I secretly suspect this sometimes.
It is part of the litany of self-doubt that is in my head when I am not vigilant about social programming versus my own, better sense of self-worth.
What a conundrum is that, to be told that the better gender is male, and then that I am too much of it. And therefore unappealing.
I like to pass for male.
That’s the thing. But not physically. Physically I’m always a bit startled by my own body, by its being either more muscular than I expect or bigger than I expect, or female, or masculine. My sense of self is so far outside my body sometimes that the person in the mirror is an utter stranger.
But over the years, I have done my best, endeavored to have a kindly relationship with her. With that mirror person.
But I pass for male, except not physically, I have learned to pass for male as much as I can and is appropriate, on the ice. Maybe in the gym, lifting. Maybe other places, maybe every day in every interaction I take on traditionally male roles or qualities, maybe a hundred times a day I speak or talk or act and am recognized as doing traditionally masculine things, in masculine ways.

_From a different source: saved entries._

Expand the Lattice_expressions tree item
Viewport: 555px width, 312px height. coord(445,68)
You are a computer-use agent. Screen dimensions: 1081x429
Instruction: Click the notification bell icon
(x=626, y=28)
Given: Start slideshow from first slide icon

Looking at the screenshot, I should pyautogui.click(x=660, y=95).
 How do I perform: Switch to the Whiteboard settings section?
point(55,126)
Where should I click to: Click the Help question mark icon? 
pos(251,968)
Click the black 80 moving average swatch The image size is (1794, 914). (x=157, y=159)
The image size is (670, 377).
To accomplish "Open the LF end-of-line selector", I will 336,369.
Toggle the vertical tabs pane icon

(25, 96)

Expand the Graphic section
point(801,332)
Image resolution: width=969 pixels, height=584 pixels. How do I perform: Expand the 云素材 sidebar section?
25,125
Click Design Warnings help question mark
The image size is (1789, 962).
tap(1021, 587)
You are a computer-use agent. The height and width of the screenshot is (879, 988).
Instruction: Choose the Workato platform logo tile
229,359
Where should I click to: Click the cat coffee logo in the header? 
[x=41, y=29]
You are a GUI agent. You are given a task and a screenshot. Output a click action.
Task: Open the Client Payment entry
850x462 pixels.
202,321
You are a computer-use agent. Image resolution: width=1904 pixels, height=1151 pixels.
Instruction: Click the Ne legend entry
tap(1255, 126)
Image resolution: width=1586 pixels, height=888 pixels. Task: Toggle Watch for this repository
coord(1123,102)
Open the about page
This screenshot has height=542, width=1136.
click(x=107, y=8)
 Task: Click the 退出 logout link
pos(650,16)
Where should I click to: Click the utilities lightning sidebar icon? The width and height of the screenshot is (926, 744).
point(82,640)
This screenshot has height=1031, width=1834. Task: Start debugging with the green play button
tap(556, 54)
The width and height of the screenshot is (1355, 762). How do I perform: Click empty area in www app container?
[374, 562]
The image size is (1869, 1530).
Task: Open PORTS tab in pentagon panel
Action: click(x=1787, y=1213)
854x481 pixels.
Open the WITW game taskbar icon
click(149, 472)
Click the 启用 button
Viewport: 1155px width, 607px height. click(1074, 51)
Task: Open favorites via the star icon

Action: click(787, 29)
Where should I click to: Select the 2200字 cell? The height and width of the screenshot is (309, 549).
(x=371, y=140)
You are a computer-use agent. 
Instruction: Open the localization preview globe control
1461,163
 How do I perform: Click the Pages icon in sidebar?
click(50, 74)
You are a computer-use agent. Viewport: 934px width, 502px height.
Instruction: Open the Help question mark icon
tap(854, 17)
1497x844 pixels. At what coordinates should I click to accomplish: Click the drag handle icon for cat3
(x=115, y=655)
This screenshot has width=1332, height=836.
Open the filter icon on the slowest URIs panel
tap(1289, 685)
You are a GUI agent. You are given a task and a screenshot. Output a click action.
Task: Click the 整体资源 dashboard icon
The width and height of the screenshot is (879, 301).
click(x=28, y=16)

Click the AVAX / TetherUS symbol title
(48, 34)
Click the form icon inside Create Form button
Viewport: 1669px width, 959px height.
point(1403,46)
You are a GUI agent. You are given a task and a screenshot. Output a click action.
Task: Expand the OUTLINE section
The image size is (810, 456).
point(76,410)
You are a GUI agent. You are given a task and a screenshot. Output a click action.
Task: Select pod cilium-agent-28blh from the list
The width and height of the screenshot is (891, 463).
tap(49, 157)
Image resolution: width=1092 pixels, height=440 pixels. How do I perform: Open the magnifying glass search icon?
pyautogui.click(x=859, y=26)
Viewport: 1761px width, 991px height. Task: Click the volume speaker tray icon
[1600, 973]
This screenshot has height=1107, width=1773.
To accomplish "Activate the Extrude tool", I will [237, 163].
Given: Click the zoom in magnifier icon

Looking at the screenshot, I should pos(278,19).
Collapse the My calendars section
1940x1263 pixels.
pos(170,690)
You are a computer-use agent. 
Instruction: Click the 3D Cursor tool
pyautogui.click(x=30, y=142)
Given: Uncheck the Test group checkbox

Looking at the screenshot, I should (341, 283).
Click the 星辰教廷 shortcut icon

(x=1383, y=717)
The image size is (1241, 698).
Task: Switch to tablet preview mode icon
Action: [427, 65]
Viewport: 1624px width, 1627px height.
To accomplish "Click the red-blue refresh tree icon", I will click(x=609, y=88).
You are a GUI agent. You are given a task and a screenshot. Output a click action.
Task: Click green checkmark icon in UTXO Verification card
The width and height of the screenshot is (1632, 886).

Does this make me queergendered, or a feminist?
If I could flip my gender back and forth, like some species of frogs, I probably would.
Male is easily half my internal self, after all, and I like to express it.
I have a sense that both everyone and no one is like this.
Or a lot of people are.
They just find ways of being how they are and express it accordingly.
I reserve the right to be a guy today.
Don’t mistake power and strength for masculinity.